By Bill Korach www.thereportcard.org
The educational establishment seems to like the notion of lowering the bar if present standards become difficult or stressful. According to Anthony Gockowski writing in Campus Reform a University of Georgia professor has adopted a “stress reduction policy” that will allow students to select their own grades if they “feel unduly stressed” by the ones they earned.
According to online course syllabi for two of Dr. Richard Watson’s fall business courses, he has introduced the policy because “emotional reactions to stressful situations can have profound consequences for all involved.”
As such, if students feel “unduly stressed by a grade for any assessable material or the overall course,” they can “email the instructor indicating what grade [they] think is appropriate, and it will be so changed” with “no explanation” being required.
“If in a group meeting, you feel stressed by your group’s dynamics, you should leave the meeting immediately and need offer no explanation to the group members,” the policy adds, saying such students can “discontinue all further group work” with their remaining grade being “based totally on non-group work.”

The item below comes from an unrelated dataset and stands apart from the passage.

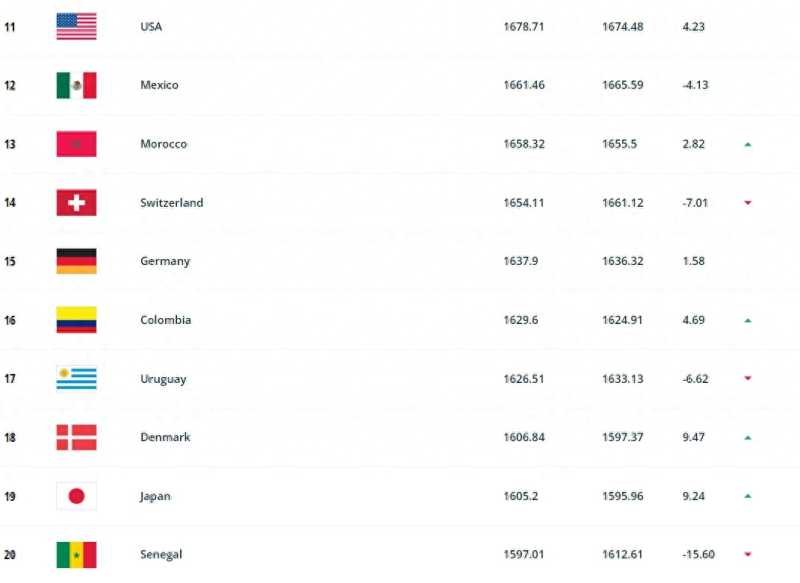Click the Colombia flag icon
Image resolution: width=800 pixels, height=583 pixels.
click(x=76, y=320)
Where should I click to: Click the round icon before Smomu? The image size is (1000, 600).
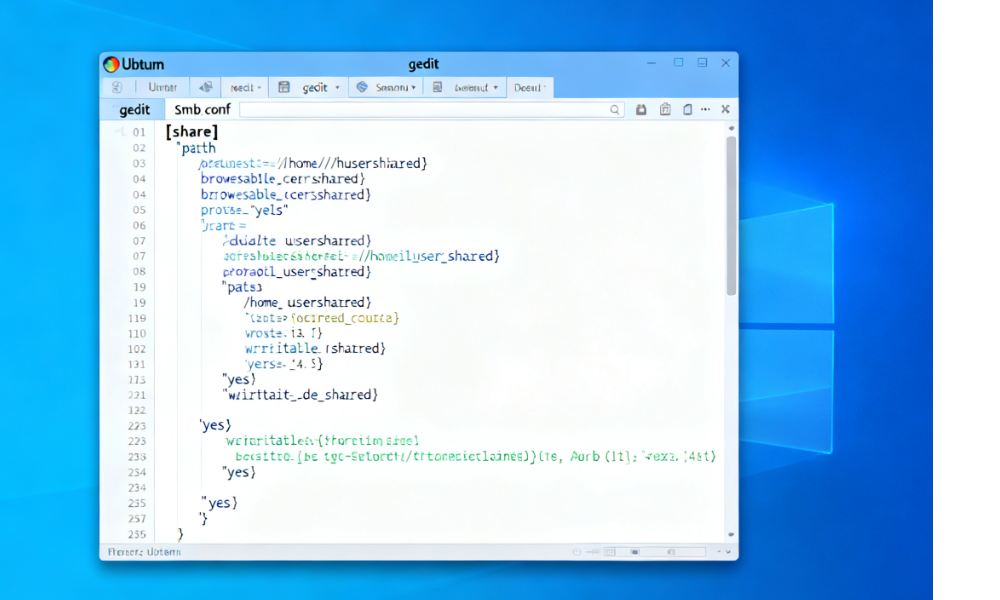tap(362, 88)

Similarly, when it comes to “tests and exams” for Watson’s “Data Management” and “Energy Informatics” courses, all will be “open book and open notes” and “designed to assess low level mastery of the course material” (the “Stress Reduction” section has been removed from both syllabi, but an archived version of the “Data Management” syllabus has been provided here).
Finally, for in-class presentations, Watson will allow “only positive comments” to be made, while “comments designed to improve future presentations will be communicated by email.”

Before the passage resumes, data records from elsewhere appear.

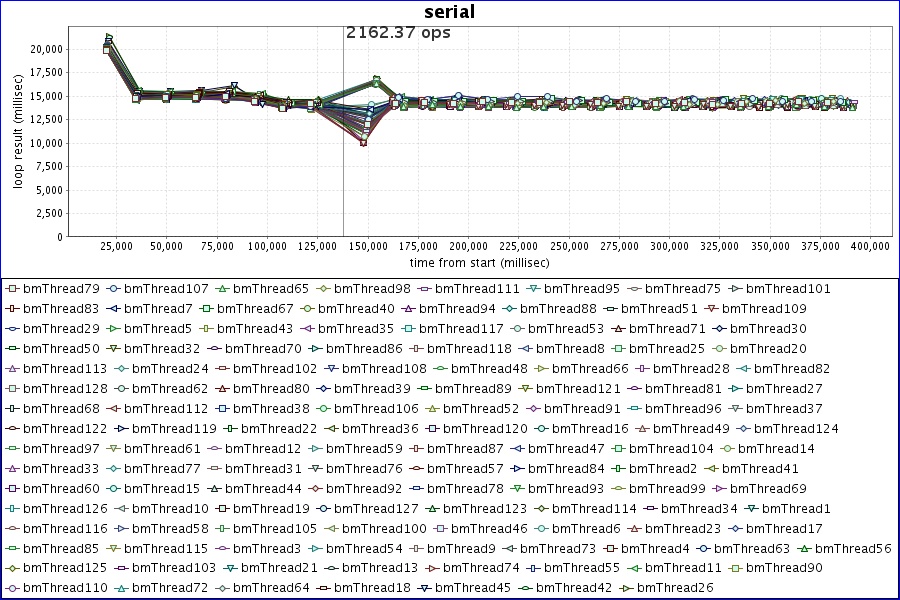
Task: Select the bmThread82 legend label
Action: click(x=794, y=369)
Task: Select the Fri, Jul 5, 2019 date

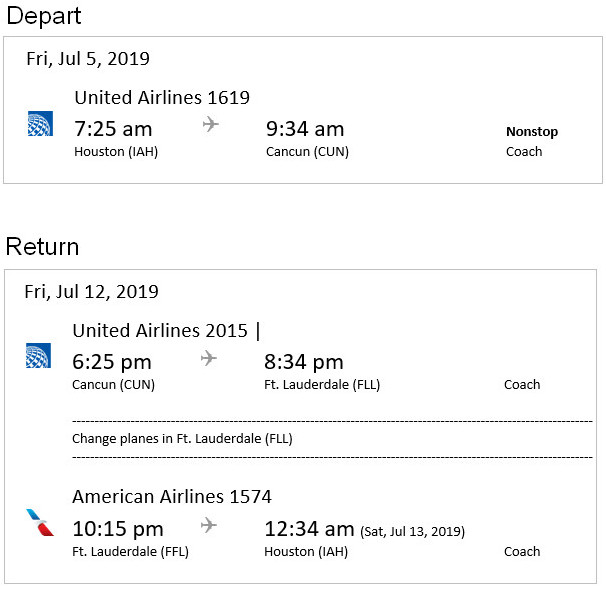Action: (88, 58)
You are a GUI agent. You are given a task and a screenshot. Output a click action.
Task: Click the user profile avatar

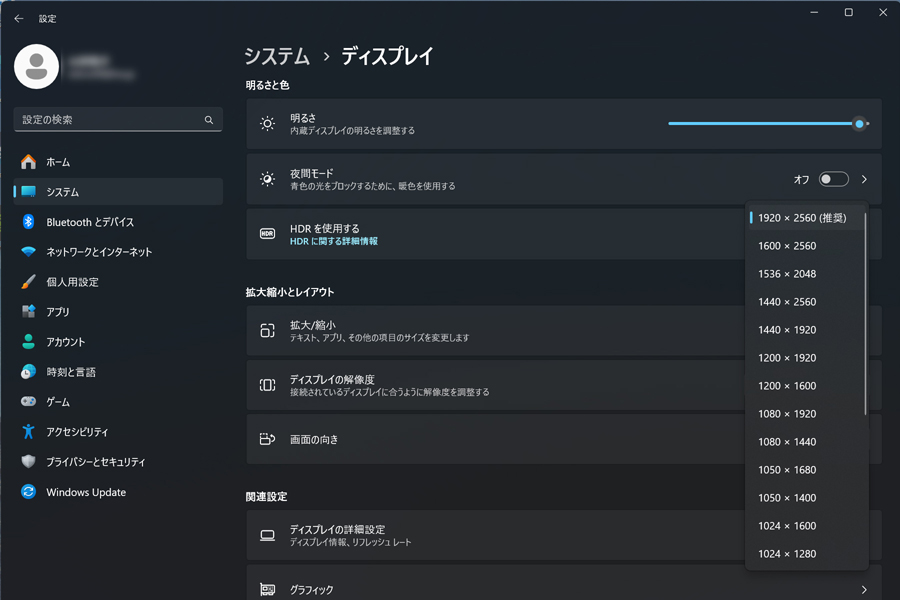36,67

Watson, notably, does concede that “while this policy might hinder the development of group skills and mastery of the class material,” those outcomes are ultimately a student’s “responsibility,” though he promises to “provide every opportunity for [students] to gain high level mastery.”
Our guess is that Watson’s course will be very popular. We wonder how long it will take other schools to copy his example. We also wonder what potential employers will think of this approach to standards.